Le 25 octobre 2025, un peu plus de 8,7 millions d’électeurs élisent le prochain président de la Côte d’Ivoire. Après avoir éliminé ses deux principaux challengers, l’ancien patron du Crédit Suisse Tidjane Thiam et l’ancien Président Laurent Gbagbo, Alassane Ouattara brigue à 83 ans un quatrième mandat. Face à lui, des candidats qui n’ont pas l’ombre d’une chance : Ahoua Don Mello, ingénieur et homme politique qui se veut proche des BRICS, puis Ehivet Simone Epse Gbagbo, l’ancienne épouse de Laurent Gbagbo à la tête du MGC (Mouvement des Générations capables). Elle est sans doute la candidate détenant le plus d’expérience politique et qui prône une réelle souveraineté politique pour la Côte d’Ivoire, à l’instar des pays de l’AES. Sans oublier Henriette Lagou. plusieurs fois ministre et qui représente le Groupement des Partenaires politiques pour la Paix. En dernier lieu, Jean Louis Billon, ancien ministre et ancien membre du PDCI à la tête du Congrès démocratique.

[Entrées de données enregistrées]

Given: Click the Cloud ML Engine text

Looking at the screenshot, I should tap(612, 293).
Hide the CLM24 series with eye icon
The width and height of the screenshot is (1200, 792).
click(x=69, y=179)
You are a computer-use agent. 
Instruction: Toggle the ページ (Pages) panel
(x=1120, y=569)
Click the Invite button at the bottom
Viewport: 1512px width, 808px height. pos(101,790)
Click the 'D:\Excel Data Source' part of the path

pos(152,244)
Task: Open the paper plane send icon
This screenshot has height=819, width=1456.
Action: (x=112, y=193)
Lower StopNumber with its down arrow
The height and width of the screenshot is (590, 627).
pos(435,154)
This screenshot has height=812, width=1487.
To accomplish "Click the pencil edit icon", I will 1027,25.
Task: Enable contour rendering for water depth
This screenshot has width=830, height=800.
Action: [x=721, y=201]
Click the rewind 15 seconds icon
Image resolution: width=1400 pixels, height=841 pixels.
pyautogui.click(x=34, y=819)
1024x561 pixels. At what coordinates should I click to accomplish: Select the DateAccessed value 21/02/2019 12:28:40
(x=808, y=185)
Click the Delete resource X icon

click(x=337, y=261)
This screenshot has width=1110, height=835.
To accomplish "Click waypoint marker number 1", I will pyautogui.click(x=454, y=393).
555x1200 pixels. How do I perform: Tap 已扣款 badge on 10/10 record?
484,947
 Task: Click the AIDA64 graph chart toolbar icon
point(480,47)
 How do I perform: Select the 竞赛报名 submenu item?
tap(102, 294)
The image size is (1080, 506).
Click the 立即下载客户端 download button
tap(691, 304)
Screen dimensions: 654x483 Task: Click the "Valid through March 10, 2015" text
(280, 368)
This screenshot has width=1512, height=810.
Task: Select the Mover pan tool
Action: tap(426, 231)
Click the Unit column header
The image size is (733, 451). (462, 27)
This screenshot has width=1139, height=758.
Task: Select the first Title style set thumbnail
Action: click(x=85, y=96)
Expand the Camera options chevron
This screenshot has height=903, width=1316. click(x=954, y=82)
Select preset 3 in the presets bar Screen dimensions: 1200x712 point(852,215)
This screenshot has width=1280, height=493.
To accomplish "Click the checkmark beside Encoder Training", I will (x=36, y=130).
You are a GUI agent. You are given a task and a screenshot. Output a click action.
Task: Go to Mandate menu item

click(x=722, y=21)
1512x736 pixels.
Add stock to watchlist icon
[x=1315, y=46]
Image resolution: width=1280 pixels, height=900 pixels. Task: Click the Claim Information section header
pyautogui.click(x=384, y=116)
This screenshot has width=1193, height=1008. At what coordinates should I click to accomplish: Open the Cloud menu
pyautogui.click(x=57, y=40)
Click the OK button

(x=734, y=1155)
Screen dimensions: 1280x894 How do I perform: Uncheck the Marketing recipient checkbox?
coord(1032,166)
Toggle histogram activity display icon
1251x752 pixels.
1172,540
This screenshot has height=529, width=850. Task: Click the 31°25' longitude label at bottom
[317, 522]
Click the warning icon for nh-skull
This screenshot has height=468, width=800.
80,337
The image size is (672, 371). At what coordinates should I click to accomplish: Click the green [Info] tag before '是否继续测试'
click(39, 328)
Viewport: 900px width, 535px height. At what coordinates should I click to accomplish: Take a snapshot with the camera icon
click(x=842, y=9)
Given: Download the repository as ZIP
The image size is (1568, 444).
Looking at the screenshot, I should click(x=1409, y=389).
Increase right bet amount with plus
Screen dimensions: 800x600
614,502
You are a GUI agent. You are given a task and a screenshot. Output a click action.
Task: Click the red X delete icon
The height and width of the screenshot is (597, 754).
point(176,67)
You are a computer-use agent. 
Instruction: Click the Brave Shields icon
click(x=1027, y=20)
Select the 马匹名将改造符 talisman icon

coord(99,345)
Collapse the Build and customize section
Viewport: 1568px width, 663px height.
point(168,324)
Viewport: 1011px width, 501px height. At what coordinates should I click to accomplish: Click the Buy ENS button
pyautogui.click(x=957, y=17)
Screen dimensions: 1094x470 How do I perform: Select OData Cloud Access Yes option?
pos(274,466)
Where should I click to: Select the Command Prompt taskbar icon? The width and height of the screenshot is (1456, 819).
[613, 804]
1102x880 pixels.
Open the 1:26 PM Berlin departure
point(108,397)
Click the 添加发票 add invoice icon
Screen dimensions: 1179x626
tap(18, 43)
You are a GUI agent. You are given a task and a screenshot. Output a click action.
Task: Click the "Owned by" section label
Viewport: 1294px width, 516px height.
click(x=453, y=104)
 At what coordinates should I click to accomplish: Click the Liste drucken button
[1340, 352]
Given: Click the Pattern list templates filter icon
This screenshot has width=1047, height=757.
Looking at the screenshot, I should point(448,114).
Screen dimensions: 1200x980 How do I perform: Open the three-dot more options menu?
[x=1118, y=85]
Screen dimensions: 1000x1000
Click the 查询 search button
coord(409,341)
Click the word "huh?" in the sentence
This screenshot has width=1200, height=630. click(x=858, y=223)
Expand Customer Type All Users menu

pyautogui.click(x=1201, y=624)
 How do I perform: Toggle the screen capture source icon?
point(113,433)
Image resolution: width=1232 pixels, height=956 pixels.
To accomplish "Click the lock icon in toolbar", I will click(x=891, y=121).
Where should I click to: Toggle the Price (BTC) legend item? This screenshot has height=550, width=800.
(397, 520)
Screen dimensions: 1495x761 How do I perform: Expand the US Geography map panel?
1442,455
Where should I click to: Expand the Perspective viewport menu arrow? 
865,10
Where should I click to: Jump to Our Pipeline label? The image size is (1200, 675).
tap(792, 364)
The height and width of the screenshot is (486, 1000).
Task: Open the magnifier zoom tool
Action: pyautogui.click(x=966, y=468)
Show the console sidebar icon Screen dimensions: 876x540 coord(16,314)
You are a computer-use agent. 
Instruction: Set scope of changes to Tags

### Consigne donnée
Rédigez la suite de l'extrait sur l'élection présidentielle ivoirienne de 2025, en partant de sa dernière phrase. On peut se passer de ces lignes.

### Réponse attendue
Il ne fait aucun doute que le président sortant est le prochain. Mais ce sont les défis auxquels fait face la Côte d’Ivoire qui sont les réels enjeux du scrutin. D’abord économiquement. Si la Côte d’Ivoire affiche l’une des croissances les plus fortes d’Afrique de l’Ouest, les inégalités régionales et sociales persistent. Plus de 70% de la population a moins de 35 ans, le chômage et le sous-emploi font de l’accès au travail un enjeu majeur du scrutin.
Dans cette perspective, deux autres sujets détermineront le capacité du futur président de traduire la croissance en un réel bien-être pour toute la population : la diversification économique en permettant à la Côte d’Ivoire de graduellement s’affranchir de sa dépendance permanente au cacao et la gestion d’une dette énorme ayant soutenu les grands travaux du régime.
Ensuite géopolitiquement, face aux dangers de l’islamisme intégriste qui ravage le Sahel L’offensive généralisée des différentes Katibas du Jama’at Nasr al islam wal muslimin cible le Bénin et le Ghana mais principalement la Côte d’Ivoire. La plupart des attaques proviennent du Nord du Burkina Faso du côté de Tchogolo. Cependant, les groupes islamistes ont réussi à établir un sanctuaire dans le parc de la Comoé.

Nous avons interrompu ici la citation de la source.